Tactile sensing is a comprehensive sensation formed by the receptor response to skin stimulation [31]. As the main sensing channel of tactile BCI, tactile perception is a complicated process that is closely related to the surface characteristics of the contact [32]. Friction plays an important role in tactile perception, and the deformations produced by friction can stimulate sensory receptors in the skin when the skin scans the surface of fabrics [33, 34]. ERP technique has been applied to investigate the relationship between fiction and tactile perception. ERPs evoked by fingertip friction are affected by the surface texture and friction coefficient, and the response sensibility has a strong relation to the frictional stimulus [35].

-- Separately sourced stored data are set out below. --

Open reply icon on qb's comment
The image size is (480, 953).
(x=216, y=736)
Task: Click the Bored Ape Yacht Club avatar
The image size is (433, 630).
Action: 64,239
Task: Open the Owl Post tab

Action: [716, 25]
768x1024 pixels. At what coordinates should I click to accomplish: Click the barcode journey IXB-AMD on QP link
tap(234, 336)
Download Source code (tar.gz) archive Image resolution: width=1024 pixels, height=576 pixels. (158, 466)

However, no research has been conducted on the effect of skin friction on tactile BCI. In this study, we investigated the effects of skin friction on tactile BCI. Oddball paradigm was adopted to design our experiments, and five vibrators were fixed on the subject’s left palm, right palm, abdomen, left ankle, and right ankle. Based on the fact that different fabrics provide varying rough senses, we designed two paradigms in this study, namely, the silk-stim paradigm (SSP) and linen-stim paradigm (LSP). We also compared the ERP features induced by the two paradigms and their BCI performance.

2. Materials and Methods

2.1. Subjects

Ten right-handed healthy subjects, including five males and five females (labeled S1–S10), aged 23–28 years (mean 24.7 ± 1.42), participated in our experiments. All subjects have intact tactile sensation and had no history of tactile sensation impairment (self-reported). Before each experiment, the subjects initially experienced the vibration of the vibrators and then we started the experiment only when the subjects reported that they could recognize the vibrations from each location. The experiments were given permission from the Shanghai Xuhui Central Hospital Ethics Committee on July 10, 2020, and each subject signed a written consent before the experiment. Before each experiment, we gave the subjects a detailed description of the task and told them that they could terminate at any time if they felt any discomfort during the experiment.

2.2. Stimulus Generation and Data Recording

In this paper, tactile stimuli were provided by vibrotactile stimulators (g.VIBROstims) driven by a g.STIMbox (g.tec medical engineering GmbH, Austria). The vibration motors were wrapped in different fabrics to give the subjects different rough senses. We used fabrics to provide different tactile sensations because they are one of the most common skin-touch materials. The fabrics were selected to enlarge their differences and to ensure that the subjects can distinctly perceive the difference between them. The fabrics used in this study were silk (Figure 1(a)), cotton (Figure 1(b)), and linen (Figure 1(c)). Table 1 shows the yarn count, warp-weft density, and surface density of the fabrics. The stimulus duration and the interval between stimuli were, respectively, set at 200 and 400 ms [36].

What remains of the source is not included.